In aid of that work, entitled, “Understanding Trends in Mothers’ Work Schedules: Implications for Child Health and Development,” Dr. Pilarz received a K01 grant from the National Institute of Child Health and Human Development (NICHD). The award will fund the research and help provide training for Dr. Pilarz to become a leading expert on how parental employment impacts child health and development.
“This opportunity will help expand my research on maternal employment, provide me with the time and resources to learn new skills, and make a significant contribution to better understanding how mothers’ employment matters for child and family wellbeing,” said Dr. Pilarz.
The research conducted will describe trends in mothers’ work hours and schedules over the past 30 years; examine changes in the associations between mothers’ work hours and schedules, time with children, and child care arrangements over time; and estimate associations between mothers’ work schedules and children’s health and development.
The grant will provide funding for Dr. Pilarz to receive training to address these research questions. Specifically, Dr. Pilarz will receive mentorship and instruction in demography and demographic methods; family processes, child health, and middle childhood development; and advanced quantitative methods.
“As the COVID-19 pandemic has made all the more clear, the labor market in the U.S. has become increasingly unequal. Higher-quality jobs with better benefits and more flexibility are concentrated at the top of the wage distribution, and lower-quality jobs reside at the bottom,” said Dr. Pilarz. “This research focuses on a key aspect of working conditions—work schedules—to look at who works nonstandard and irregular work schedules as well as how and why mothers’ work schedules contribute to child and family wellbeing. By addressing these questions, we can learn how to better support working families to improve their health and development over the life course.”

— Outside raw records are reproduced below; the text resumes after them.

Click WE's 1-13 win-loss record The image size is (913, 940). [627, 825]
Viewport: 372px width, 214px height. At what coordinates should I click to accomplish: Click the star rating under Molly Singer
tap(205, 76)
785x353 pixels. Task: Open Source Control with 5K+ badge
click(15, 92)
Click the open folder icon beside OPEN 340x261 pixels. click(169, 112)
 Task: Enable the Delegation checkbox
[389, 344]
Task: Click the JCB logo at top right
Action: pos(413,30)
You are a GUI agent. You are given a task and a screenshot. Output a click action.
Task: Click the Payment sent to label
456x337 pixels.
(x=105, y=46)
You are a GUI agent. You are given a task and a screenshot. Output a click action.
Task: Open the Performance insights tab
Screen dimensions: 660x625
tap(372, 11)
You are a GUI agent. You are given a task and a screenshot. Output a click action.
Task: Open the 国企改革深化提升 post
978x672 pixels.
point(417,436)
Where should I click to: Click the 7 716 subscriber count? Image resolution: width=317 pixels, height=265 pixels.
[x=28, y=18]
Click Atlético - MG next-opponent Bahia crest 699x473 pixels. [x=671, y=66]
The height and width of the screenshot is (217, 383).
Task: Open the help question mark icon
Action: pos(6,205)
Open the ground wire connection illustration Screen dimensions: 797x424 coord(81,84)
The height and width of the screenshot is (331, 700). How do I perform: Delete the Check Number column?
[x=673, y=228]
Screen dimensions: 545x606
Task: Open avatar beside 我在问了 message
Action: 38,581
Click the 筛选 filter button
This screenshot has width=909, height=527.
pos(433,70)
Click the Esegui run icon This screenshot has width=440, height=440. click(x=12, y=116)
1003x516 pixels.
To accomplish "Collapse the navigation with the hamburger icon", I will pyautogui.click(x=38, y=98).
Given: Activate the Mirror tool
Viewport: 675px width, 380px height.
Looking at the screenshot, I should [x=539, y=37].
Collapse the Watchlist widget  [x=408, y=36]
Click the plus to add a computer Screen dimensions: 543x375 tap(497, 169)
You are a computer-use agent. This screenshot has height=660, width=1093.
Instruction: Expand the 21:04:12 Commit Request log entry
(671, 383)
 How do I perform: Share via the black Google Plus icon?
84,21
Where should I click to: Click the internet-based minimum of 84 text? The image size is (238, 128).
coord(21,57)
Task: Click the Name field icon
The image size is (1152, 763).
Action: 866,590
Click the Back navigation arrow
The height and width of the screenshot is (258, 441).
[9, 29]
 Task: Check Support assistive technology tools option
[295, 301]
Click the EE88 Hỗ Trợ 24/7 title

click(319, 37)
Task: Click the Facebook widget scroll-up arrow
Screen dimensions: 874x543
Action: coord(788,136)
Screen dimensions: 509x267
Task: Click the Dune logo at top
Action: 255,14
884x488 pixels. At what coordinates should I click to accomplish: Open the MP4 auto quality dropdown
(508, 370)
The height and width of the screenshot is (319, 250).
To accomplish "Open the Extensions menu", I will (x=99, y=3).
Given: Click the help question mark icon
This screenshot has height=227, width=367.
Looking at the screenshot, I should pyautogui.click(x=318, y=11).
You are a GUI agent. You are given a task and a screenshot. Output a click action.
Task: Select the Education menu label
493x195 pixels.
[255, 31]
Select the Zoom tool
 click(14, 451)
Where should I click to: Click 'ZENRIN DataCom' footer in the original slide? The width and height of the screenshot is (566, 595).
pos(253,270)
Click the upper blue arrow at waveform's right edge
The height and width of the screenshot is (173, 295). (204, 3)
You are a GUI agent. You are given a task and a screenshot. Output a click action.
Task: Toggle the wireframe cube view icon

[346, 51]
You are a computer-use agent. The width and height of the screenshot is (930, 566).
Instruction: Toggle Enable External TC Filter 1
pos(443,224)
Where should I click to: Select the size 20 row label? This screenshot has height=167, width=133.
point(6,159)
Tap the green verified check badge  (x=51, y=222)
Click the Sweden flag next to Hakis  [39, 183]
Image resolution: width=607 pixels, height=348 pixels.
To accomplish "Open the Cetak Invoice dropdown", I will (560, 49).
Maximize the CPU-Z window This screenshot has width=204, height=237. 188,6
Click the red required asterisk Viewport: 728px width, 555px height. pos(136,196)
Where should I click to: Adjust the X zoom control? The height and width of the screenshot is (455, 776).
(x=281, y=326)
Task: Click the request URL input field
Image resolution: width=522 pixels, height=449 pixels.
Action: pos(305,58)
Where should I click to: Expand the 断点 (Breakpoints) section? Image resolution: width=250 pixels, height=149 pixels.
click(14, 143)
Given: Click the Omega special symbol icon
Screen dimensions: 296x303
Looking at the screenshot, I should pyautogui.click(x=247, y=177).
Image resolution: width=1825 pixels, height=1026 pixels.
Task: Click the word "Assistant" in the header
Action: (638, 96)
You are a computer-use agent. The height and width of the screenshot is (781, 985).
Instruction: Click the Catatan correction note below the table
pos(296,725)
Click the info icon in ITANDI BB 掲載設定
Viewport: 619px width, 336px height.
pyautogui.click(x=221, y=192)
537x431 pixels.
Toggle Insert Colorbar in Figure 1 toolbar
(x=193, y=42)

This is a career development award from NICHD designed to help faculty become independent researchers who will be competitive for substantial grants in the future. It supports three to five years of mentored research training experience in the biomedical, behavioral, or clinical sciences.
Alejandra Ros Pilarz’s ongoing research broadly examines how parental employment, child care, and early education experiences contribute to children’s development and family wellbeing.